* _DO THIS_
In the passage on the virgin birth, why does the denomination's website say the pages in its "Dig Deeper" section were removed? Answer in one to three sentences.

***** SUPPLIED TEXT *****

The conception of Jesus in a virgin's womb is an act of new creation that anticipates the new creation of which Jesus makes all who repent for sin and entrust their lives to Him become a part: "So if anyone is in Christ, there is a new creation: everything old has passed away; see, everything has become new!" (2 Corinthians 5:17)

The world has always objected that Jesus' virgin birth is impossible. My grandfather used to tell me when we weren't around the rest of the family that the Biblical teaching about Jesus' birth was a cover-up. "You know," he would say, "Joseph just got lonely out there in the desert. Things happened."

Cynics like my grandfather overlook that the creator of the universe specializes in the impossible.

Today, some of the virgin-birth skeptics reside in Christ's Church.

For example, the web site of my own denomination has a section called, "Dig Deeper," which has, since about 2009, been shorn of content. An "explanation" states:
The pages in this section have been removed while they undergo a comprehensive review to improve their usefulness as a resource for study and discussion with others.

***** ENTRIES SHOWN *****

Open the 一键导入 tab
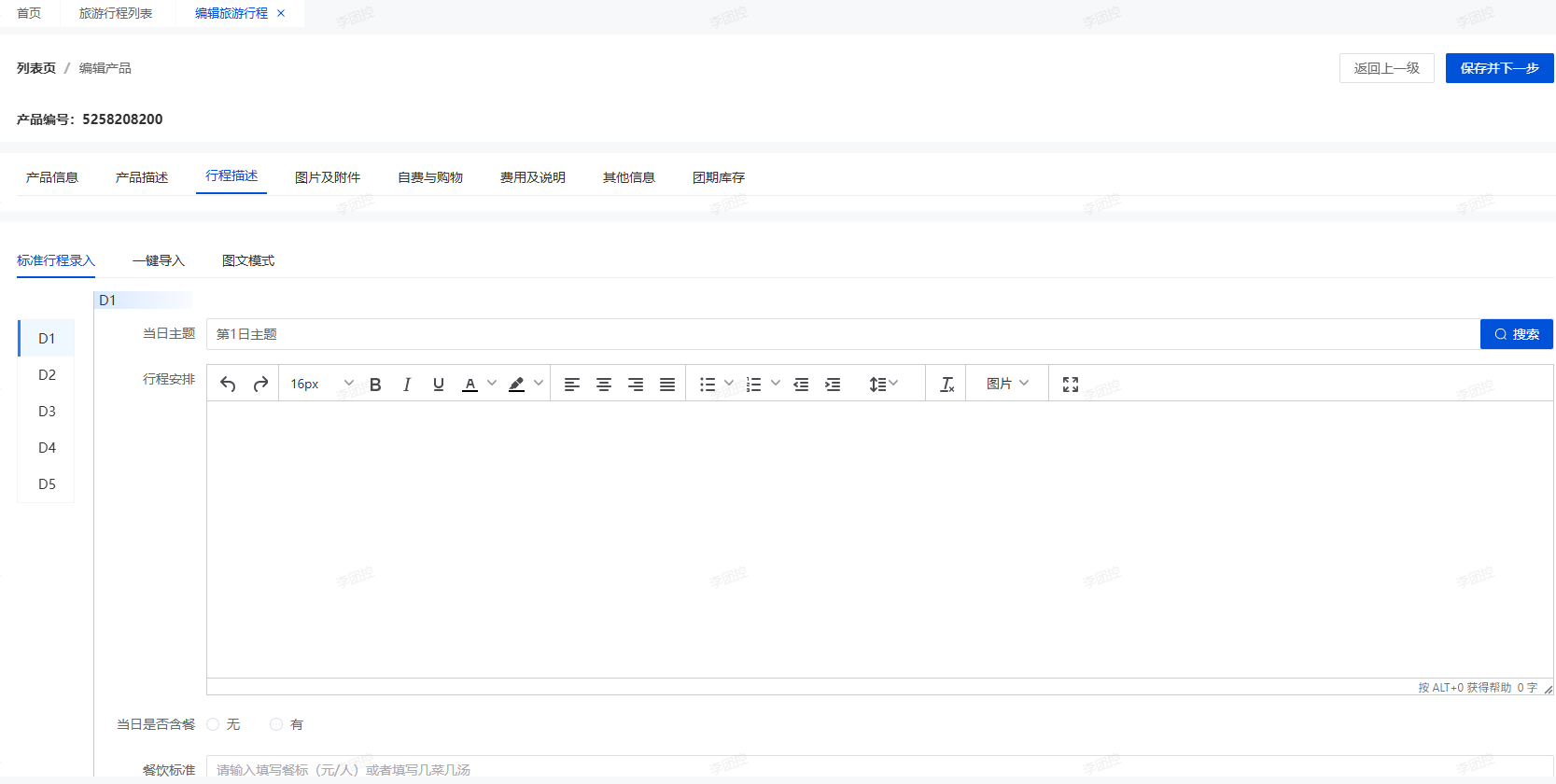1556x784 pixels. tap(159, 260)
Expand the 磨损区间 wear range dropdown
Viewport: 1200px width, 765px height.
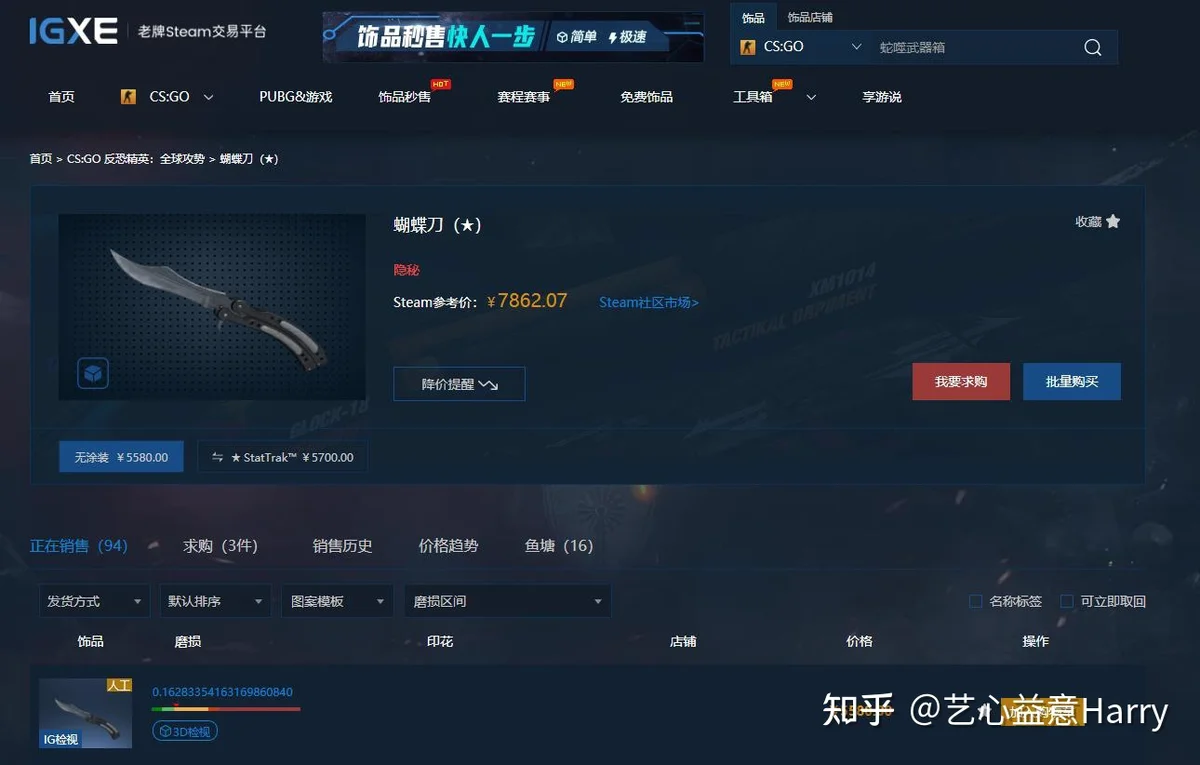tap(507, 601)
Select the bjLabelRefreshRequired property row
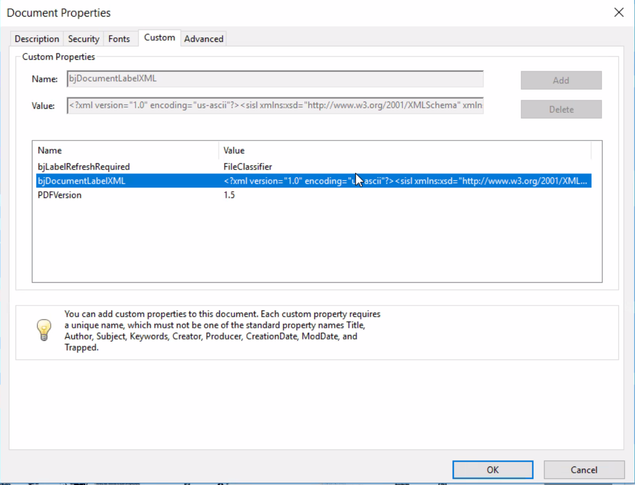635x485 pixels. point(84,167)
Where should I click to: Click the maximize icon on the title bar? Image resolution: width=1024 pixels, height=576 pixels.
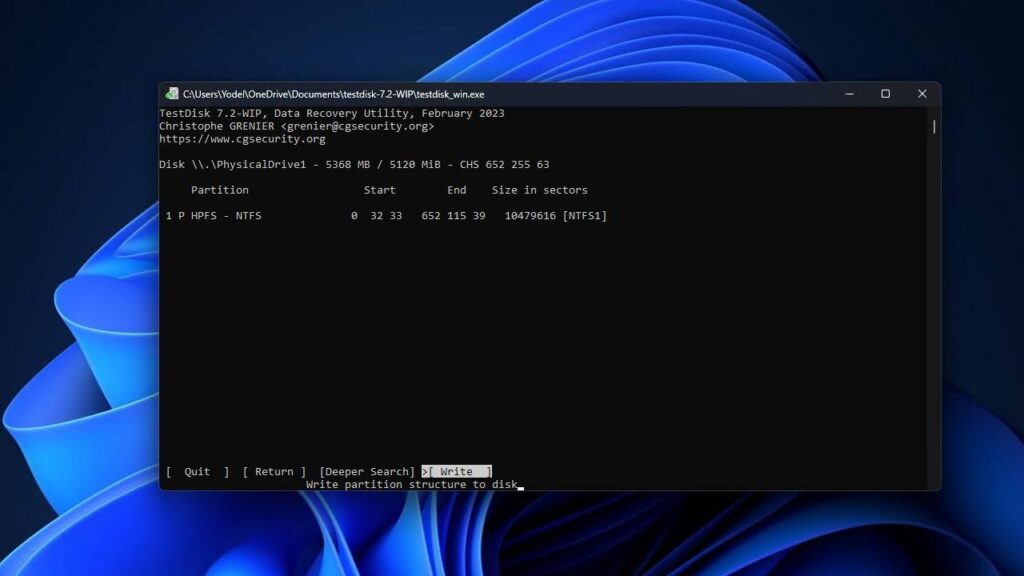tap(885, 93)
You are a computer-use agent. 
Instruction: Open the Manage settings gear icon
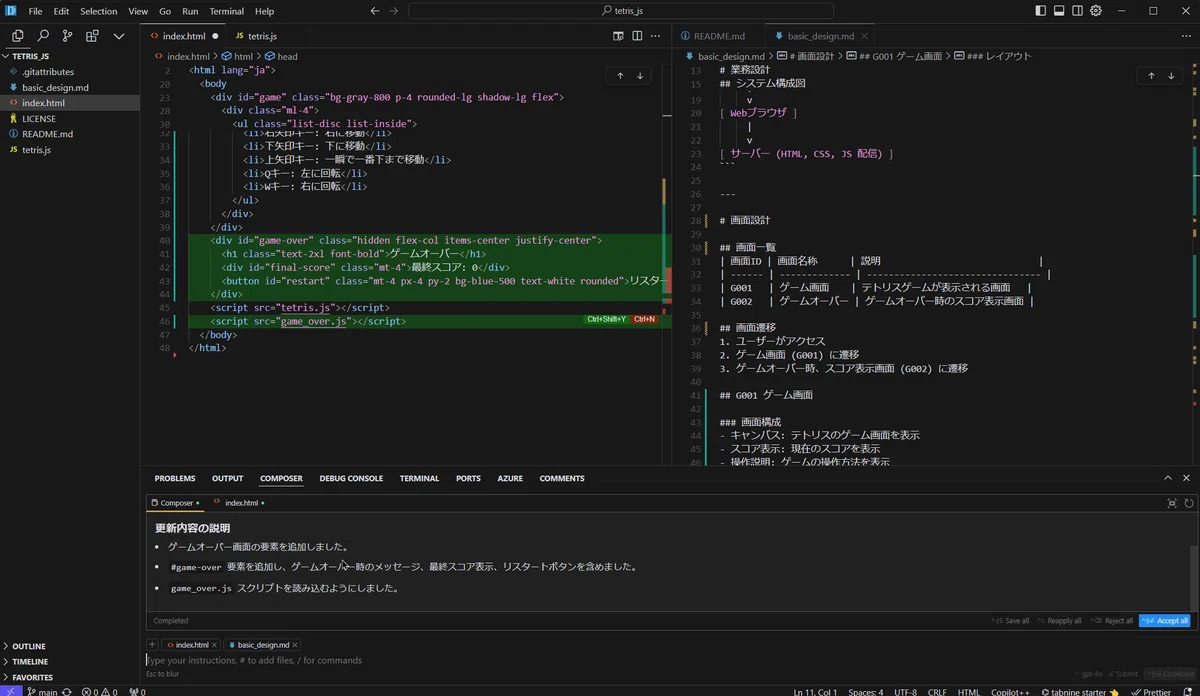(1096, 11)
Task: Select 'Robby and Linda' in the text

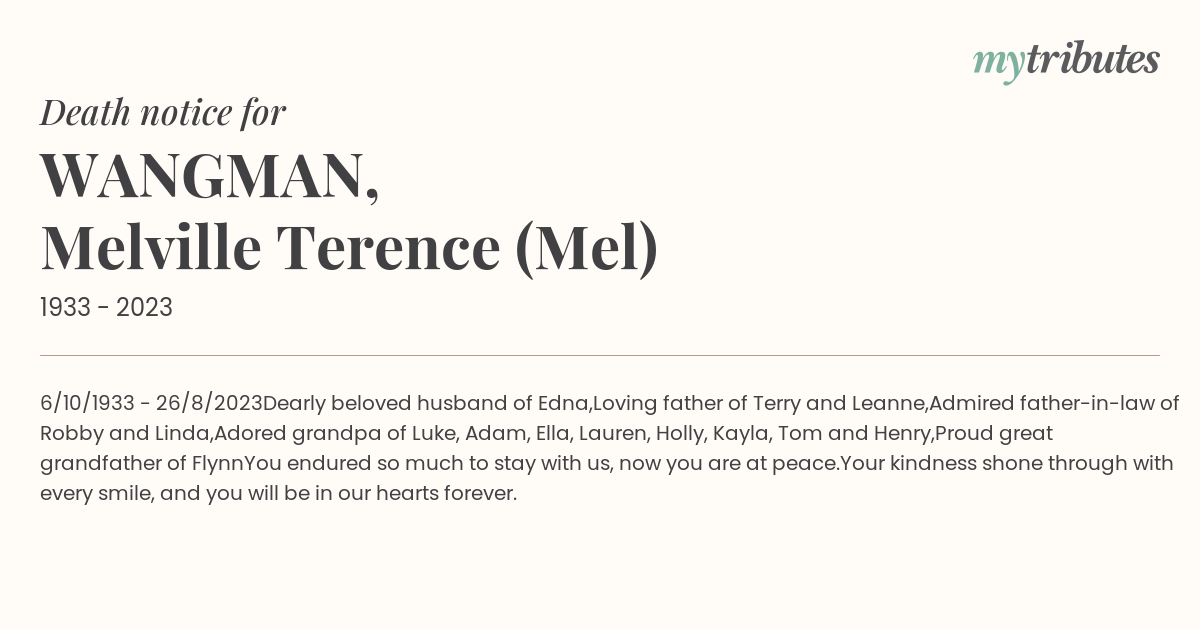Action: tap(124, 434)
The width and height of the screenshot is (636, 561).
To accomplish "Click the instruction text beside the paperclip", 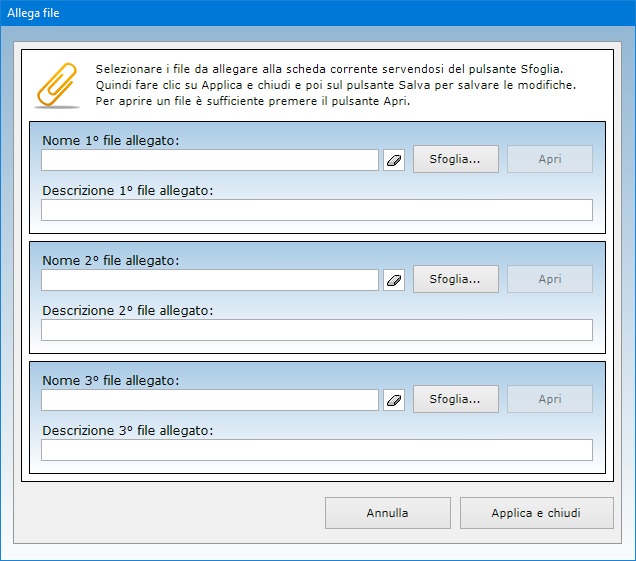I will (x=335, y=85).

*****

* _RESPONSE TO THE TASK_
According to the website's explanation, the pages were removed while they undergo a comprehensive review. The review is meant to improve their usefulness as a resource for study and discussion with others.